◆ **Short problem**:
Arrange the material from the line containing "Where should I" through the line containing "pyautogui.click(x=213, y=239)" as a numbered list, leaving out blank lines and the pictures.

◆ **Given records**:
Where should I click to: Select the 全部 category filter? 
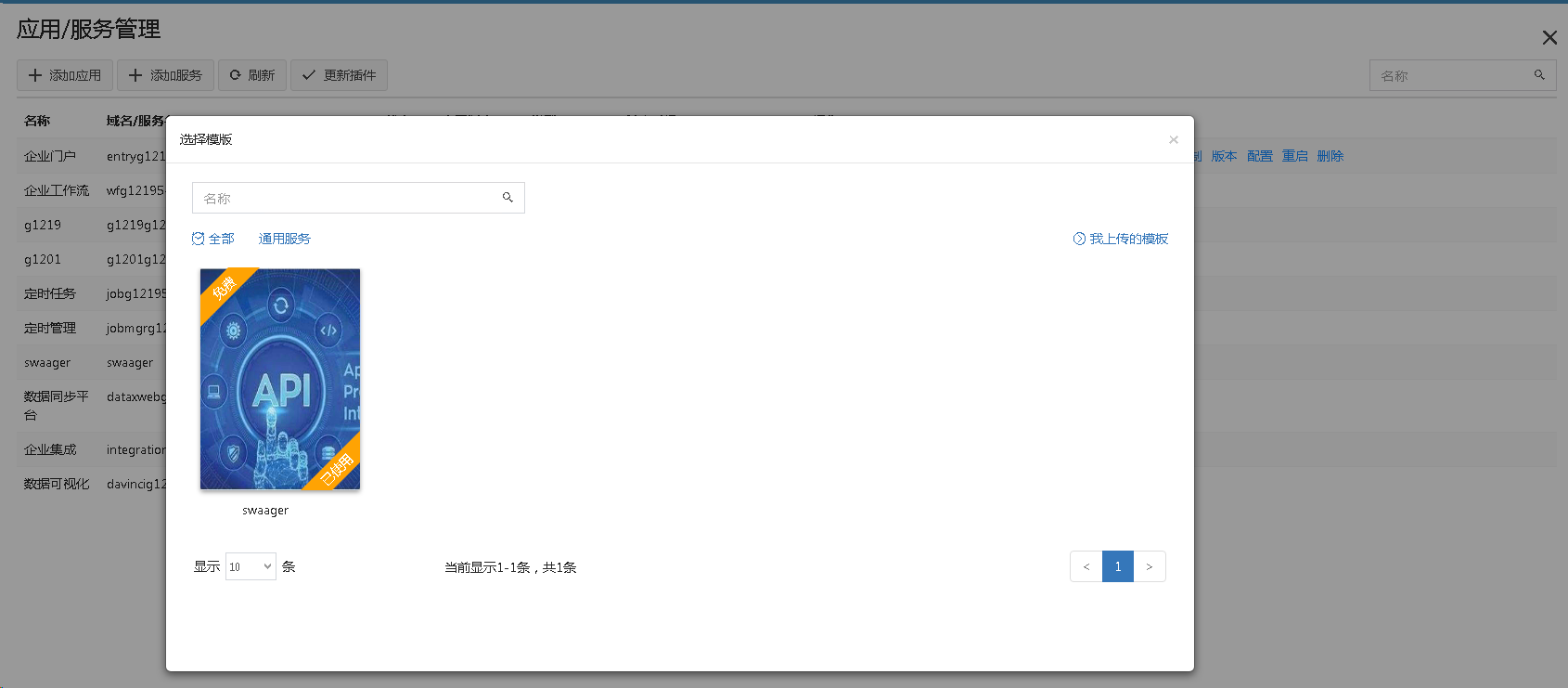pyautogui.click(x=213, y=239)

...

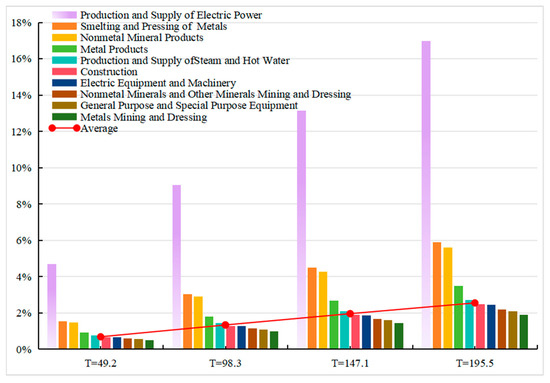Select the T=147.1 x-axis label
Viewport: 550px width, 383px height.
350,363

==

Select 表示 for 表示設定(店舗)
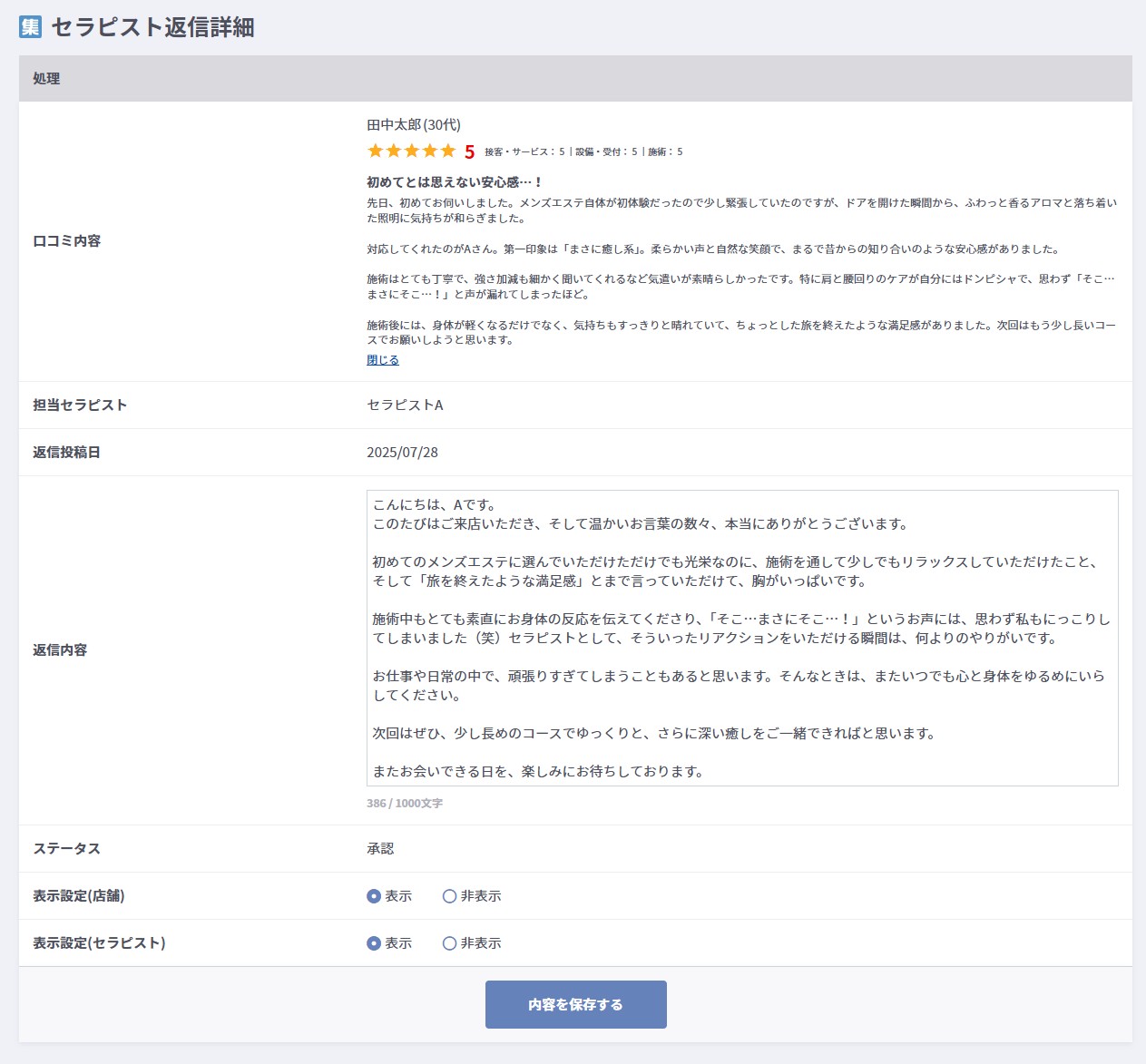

◆ **Full output**:
1. Where should I click to: Select the 全部 category filter? 
2. pyautogui.click(x=213, y=239)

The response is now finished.